Indicado ao Oscar de Edição de Som
Vencedor da Palma de Ouro no Festival de Cannes: Melhor Diretor (Nicolas Windig Refn)

Desde suas primeiras cenas, o empolgante “Drive” leva o público a algumas comparações quase óbvias ao já clássico “Taxi driver”, lançado em 1976: desde o título até a violência explícita em seu clímax – passando pela personalidade elíptica de seu protagonista e o tom pessimista e melancólico do roteiro – parece pagar um tributo dos mais admiráveis a uma das obras-primas do cineasta Martin Scorsese. Mas um olhar mais apurado pode descobrir no filme do norueguês Nicolas Winding Refn uma outra influência, menos evidente mas igualmente brilhante: o admirado “Os brutos também amam”, dirigido por George Stevens em um longínquo 1953. Por mais estranho que possa parecer em um primeiro olhar – afinal, “Drive” é um policial e “Shane” um western típico – as comparações fazem sentido. Se não, vejamos.
No filme de Stevens, Alan Ladd vivia o personagem-título, um homem misterioso, sem passado nem futuro, que chega a uma pequena cidade do interior do oeste americano e ajuda um jovem fazendeiro (Van Heflin) e sua família – esposa e filho pequeno – a se livrarem de um vizinho corrupto e violento que desejam lhe tomar as terras. Seu heroísmo acaba por despertar sentimentos menos nobres que a gratidão da bela dona-de-casa, mas ele se recusa a abdicar de seus princípios e, resolvida a questão com os criminosos, vai embora da mesma forma com que entrou na vida dos novos amigos. Em “Drive”, o que muda é o cenário – uma Los Angeles estilizada, iluminada à noite e desoladoramente asséptica durante o dia – e o contexto da violência – bem mais clara (ainda que utilizada com inteligência e parcimônia) e adequada a uma época em que o heroísmo no cinema está intimamente ligado aos litros de sangue derramados por frame. Ryan Gosling interpreta o protagonista, um jovem mecânico que complementa o orçamento trabalha como dublê em filmes de ação que precisam de um motorista corajoso. Sem jamais dizer seu nome – tanto que é batizado como “driver” até mesmo nos créditos de encerramento do filme – ele também preenche sua sede de adrenalina ajudando assaltantes em fuga nas noites angelenas: ele espera no carro, dá cinco minutos aos contratantes e assume todas as responsabilidades da fuga desde que o tempo proposto não seja ultrapassado. Quando o filme começa, ele conhece a bela e tímida Irene (Carey Mulligan), vizinha de porta que mora com o filho pequeno, Benício, enquanto aguarda a saída de seu marido da cadeia. O rapaz se apaixona por Irene e sua convivência com ela e o menino fica cada vez mais próxima.

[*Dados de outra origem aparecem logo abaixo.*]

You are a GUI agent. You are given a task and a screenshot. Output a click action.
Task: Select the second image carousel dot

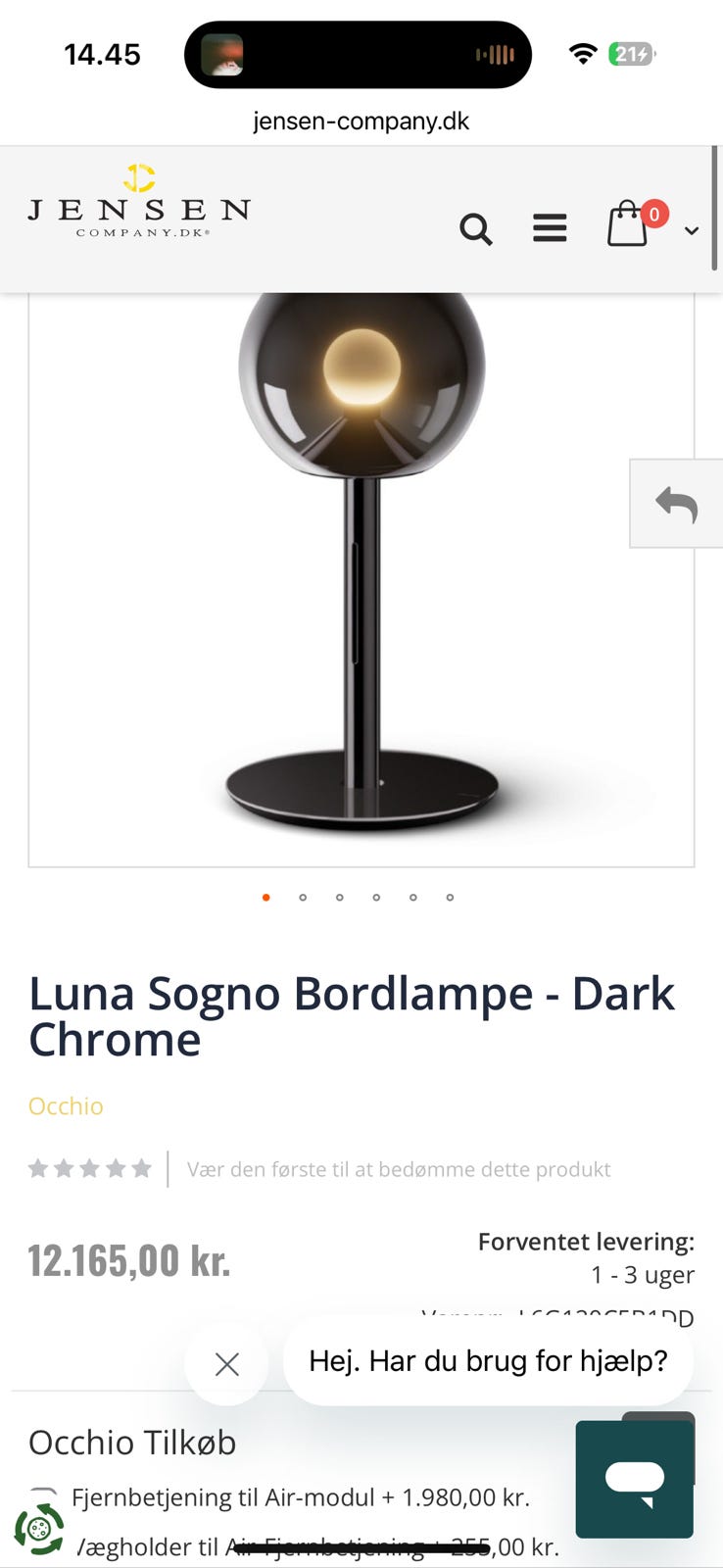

A harmonia da relação é quebrada, no entanto, quando Standard (Oscar Isaac), marido de Irene, é libertado. O calado motorista tenta afastar-se da família, como convém a um herói, mas o destino – na forma de antigos colegas de Standard – interveem no desenrolar da história: ameaçado de morte por criminosos que conheceu antes de sua prisão, o ex-presidiário precisa cometer um último assalto para pagar uma dívida que, não quitada, resultará na sua morte – bem como a de sua família. Sem pensar duas vezes, o protagonista resolve ajudar o rival e acaba por entrar na mira de um assustador mafioso, Bernie Rose (Albert Brooks), que por acaso é seu patrocinador em uma possível carreira de corridas de automóveis.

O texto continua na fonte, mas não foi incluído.